[Texte à étudier]
Des preuves solides dans les lombalgies chroniques
C'est sans doute dans les lombalgies chroniques que ce bénéfice santé des cures thermales est le mieux démontré à travers plusieurs études scientifiques. Des études qui ont conduit L'Agence nationale d'analyse et d'évaluation en santé (Anaes) à affirmer dans ses recommandations sur la prise en charge des lombalgies chroniques en 2000 (niveau de preuve II, recommandations de grade B) que « la cure thermale conduit à diminuer significativement la douleur, à restaurer la fonction, à améliorer la qualité de vie. ». Le Pr Zeki Karagülle, président de la Société internationale d'hydrologie médicale et de climatologie, rapporte aussi, durant ces journées d'hydrologie 2009, une méta-analyse publiée en 2006 dans la revue Rhumatology pour laquelle trois études ont été retenues incluant 454 patients. Les résultats suggèrent pour ces patients souffrant de lombalgies chroniques « une différence significative entre le groupe traité ayant bénéficié d'une crénothérapie et le groupe contrôle en attente ». Ces résultats ont porté sur la douleur, le handicap, la qualité de vie et la consommation de médicaments.
Efficacité dans la douleur rhumatismale chronique ?
Le Dr Alain Françon, rhumatologue et secrétaire général de la Sfhcm, présente aussi des essais cliniques randomisés, au nombre de 45, concernant le traitement en SPA de la douleur chronique rhumatismale en général. Sont concernées les lombalgies, la gonalgie d'origine arthrosique, les douleurs de l'arthrose digitale, de la fibromyalgie, de la spondylarthrite ankylosante et la polyarthrite rhumatoïde. L'évolution de ces douleurs a été évaluée par une échelle visuelle analogique de la douleur (EVA). Ces études montrent globalement une réduction de la douleur chronique significative dans les lombalgies chroniques (rééducation en piscine), avec une rémanence de l'effet antalgique durant 3 à 9 mois. Ce bénéfice antalgique est retrouvé aussi, mais à un degré moindre, dans la fibromyalgie et l'arthrose du genou.
Moins de médications antalgiques
Des études ont porté aussi sur les effets indirects de la réduction de la douleur rhumatismale chronique comme la réduction de la consommation d'antalgiques et d'anti-inflammatoires. Ces études montrent, elles aussi, une diminution significative de la consommation d'antalgiques et d'anti-inflammatoires de l'ordre de 30 à 50 % sur plusieurs mois dans la lombalgie chronique d'origine rhumatismale et dans l'arthrose en général. Outre l'argument en termes d'économies de dépenses de santé, cette réduction de la consommation d'antalgiques et surtout d'anti-inflammatoires a un intérêt tout particulier pour certaines populations comme les sujets pour lesquels les anti-inflammatoires sont contre-indiqués et pour les sujets âgés qui présentent un risque iatrogénique important du fait d'une fréquente polymédication.
[/Texte à étudier]
[Données fournies]
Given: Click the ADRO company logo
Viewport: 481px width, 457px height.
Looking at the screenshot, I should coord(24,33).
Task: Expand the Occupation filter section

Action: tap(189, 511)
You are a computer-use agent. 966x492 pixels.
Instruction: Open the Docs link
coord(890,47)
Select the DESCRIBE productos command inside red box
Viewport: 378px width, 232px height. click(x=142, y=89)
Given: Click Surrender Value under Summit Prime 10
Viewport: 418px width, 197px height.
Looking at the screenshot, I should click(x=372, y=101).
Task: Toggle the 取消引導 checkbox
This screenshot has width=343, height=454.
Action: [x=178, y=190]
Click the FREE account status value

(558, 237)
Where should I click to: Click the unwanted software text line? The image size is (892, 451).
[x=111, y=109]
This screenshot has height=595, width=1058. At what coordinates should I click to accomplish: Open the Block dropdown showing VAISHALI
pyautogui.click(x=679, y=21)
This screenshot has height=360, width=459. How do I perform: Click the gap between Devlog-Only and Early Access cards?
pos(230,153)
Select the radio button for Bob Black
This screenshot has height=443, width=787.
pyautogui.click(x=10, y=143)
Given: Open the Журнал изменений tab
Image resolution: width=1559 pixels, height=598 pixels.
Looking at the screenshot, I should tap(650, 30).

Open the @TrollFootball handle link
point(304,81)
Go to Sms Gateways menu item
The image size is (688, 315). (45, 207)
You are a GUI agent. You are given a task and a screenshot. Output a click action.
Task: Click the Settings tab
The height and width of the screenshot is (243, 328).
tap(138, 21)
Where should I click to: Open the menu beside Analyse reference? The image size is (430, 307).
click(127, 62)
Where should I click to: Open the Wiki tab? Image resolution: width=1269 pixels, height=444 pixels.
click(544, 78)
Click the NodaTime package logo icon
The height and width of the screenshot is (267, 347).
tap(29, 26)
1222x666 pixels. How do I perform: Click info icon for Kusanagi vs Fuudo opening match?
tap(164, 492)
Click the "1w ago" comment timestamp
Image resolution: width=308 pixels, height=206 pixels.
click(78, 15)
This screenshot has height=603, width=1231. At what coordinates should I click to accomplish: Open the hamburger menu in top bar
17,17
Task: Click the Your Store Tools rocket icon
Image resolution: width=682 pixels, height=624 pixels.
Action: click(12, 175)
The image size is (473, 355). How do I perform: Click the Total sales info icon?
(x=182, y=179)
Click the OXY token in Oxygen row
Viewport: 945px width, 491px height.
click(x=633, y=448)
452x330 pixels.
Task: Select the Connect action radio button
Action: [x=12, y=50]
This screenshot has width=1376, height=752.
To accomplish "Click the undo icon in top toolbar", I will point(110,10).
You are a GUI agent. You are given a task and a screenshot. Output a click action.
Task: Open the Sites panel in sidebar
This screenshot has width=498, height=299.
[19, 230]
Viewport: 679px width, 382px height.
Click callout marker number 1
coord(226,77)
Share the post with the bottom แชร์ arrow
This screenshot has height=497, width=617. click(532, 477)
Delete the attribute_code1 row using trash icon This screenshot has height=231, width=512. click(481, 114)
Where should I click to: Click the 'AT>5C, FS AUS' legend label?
[/Données fournies]
◆ **Travail à faire**
[a] Les affirmations suivantes sont-elles conformes au texte sur les cures thermales ? (i) La méta-analyse publiée en 2006 portait sur 454 patients. (ii) Le bénéfice antalgique est plus marqué dans la fibromyalgie que dans les lombalgies chroniques. (iii) La consommation d'antalgiques et d'anti-inflammatoires diminue de l'ordre de 30 à 50 %. Répondez par oui ou non et citez les mots du texte qui le prouvent.
[b] Recopiez le passage du texte sur les cures thermales qui commence aux mots « Le Dr Alain » et s'arrête après « l'arthrose du genou. ».

◆ **Réponses point par point**
[a]
(i) Oui : « trois études ont été retenues incluant 454 patients ».
(ii) Non : « Ce bénéfice antalgique est retrouvé aussi, mais à un degré moindre, dans la fibromyalgie et l'arthrose du genou. »
(iii) Oui : « une diminution significative de la consommation d'antalgiques et d'anti-inflammatoires de l'ordre de 30 à 50 % sur plusieurs mois ».

[b]
Le Dr Alain Françon, rhumatologue et secrétaire général de la Sfhcm, présente aussi des essais cliniques randomisés, au nombre de 45, concernant le traitement en SPA de la douleur chronique rhumatismale en général. Sont concernées les lombalgies, la gonalgie d'origine arthrosique, les douleurs de l'arthrose digitale, de la fibromyalgie, de la spondylarthrite ankylosante et la polyarthrite rhumatoïde. L'évolution de ces douleurs a été évaluée par une échelle visuelle analogique de la douleur (EVA). Ces études montrent globalement une réduction de la douleur chronique significative dans les lombalgies chroniques (rééducation en piscine), avec une rémanence de l'effet antalgique durant 3 à 9 mois. Ce bénéfice antalgique est retrouvé aussi, mais à un degré moindre, dans la fibromyalgie et l'arthrose du genou.